The knowledge gap in every maths classroom: An imperative for individualised learning

Whizz Education was founded on the belief that every child deserves a learning experience that caters to their individual needs and pace of learning. It sounds so simple, but the belief takes on major prominence when we consider the challenge faced by mathematics teachers everywhere. That challenge looks something like this:

What you’re seeing here is the spread of learning needs that persists in a typical maths class. Each icon represents a single student, and the scale plots their overall maths knowledge. So if this is a ‘Standard 4’ (or Year 4/4th Grade) class, then in a simple world, all the students are homogenous and they possess the knowledge level expected of a Standard 4 student, clustering around a single point.

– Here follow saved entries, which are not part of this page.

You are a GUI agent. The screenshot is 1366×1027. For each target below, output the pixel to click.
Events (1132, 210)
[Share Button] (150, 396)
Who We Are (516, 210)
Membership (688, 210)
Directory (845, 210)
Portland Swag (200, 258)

As any mathematics teacher will attest to, education is a little more complicated than that. When we started to analyse learning data that emerged from the Maths-Whizz virtual tutoring system, we observed a spread of learning needs in classrooms, with several years of learning separating the highest and lowest attainers in a given class. The following chart maps a representative sample of 400 UK classrooms on Maths-Whizz, showing the average age against the average range in Maths Age for each class. It puts numbers to what every teacher already knows: by upper primary, a 4-year gap has developed in many classrooms.

The knowledge gap widens as students get older. It stands to reason: mathematical knowledge is cumulative, so small gaps that appear early on in students’ learning, inhibit them from understanding more advanced concepts that depend on them. When all students are expected to move through the curriculum at the same pace, the achievement gap inevitably increases.

Our live reporting data extends this observation to each of the territories Whizz operates in. The multi-year knowledge gap has revealed itself in all learning environments – private schools and public, rural communities and urban, classes small and large.

The picture becomes even more complicated when we probe students’ individual profiles:

Here you can see the learning profile of two (real) students in the same classroom following their initial assessment on Maths-Whizz. They possessed similar overall knowledge in mathematics (measured by Maths Age), but with vastly different learning profiles. The first student was lagging behind in Mental Calculations, the second student in Place Value and Properties of Numbers. In a class of thirty students. you will find thirty distinct learning profiles, or if you are one of the teachers we work with as part of the iMlango project in Kenya, you will find upwards of one hundred. All students share one common trait: a jagged learning profile that reflects their individual strengths and weaknesses across topics.

Making good on that core belief – addressing every child’s individual needs – can seem insurmountable in the face of such diversity. It certainly cannot be achieved by traditional approaches such as three-way differentiation, where students are labelled as high, medium or low ability and segregated accordingly. Our learning data shows that at any moment in time, every student has knowledge gaps that need to be attended to.

That recognition is the imperative of individualised learning, and it underpins Whizz’s approach to both product and implementation design. What we must strive for is to systematically address every student’s knowledge gaps, however nuanced they may be, and support them with a rounded learning profile that sets them up for success.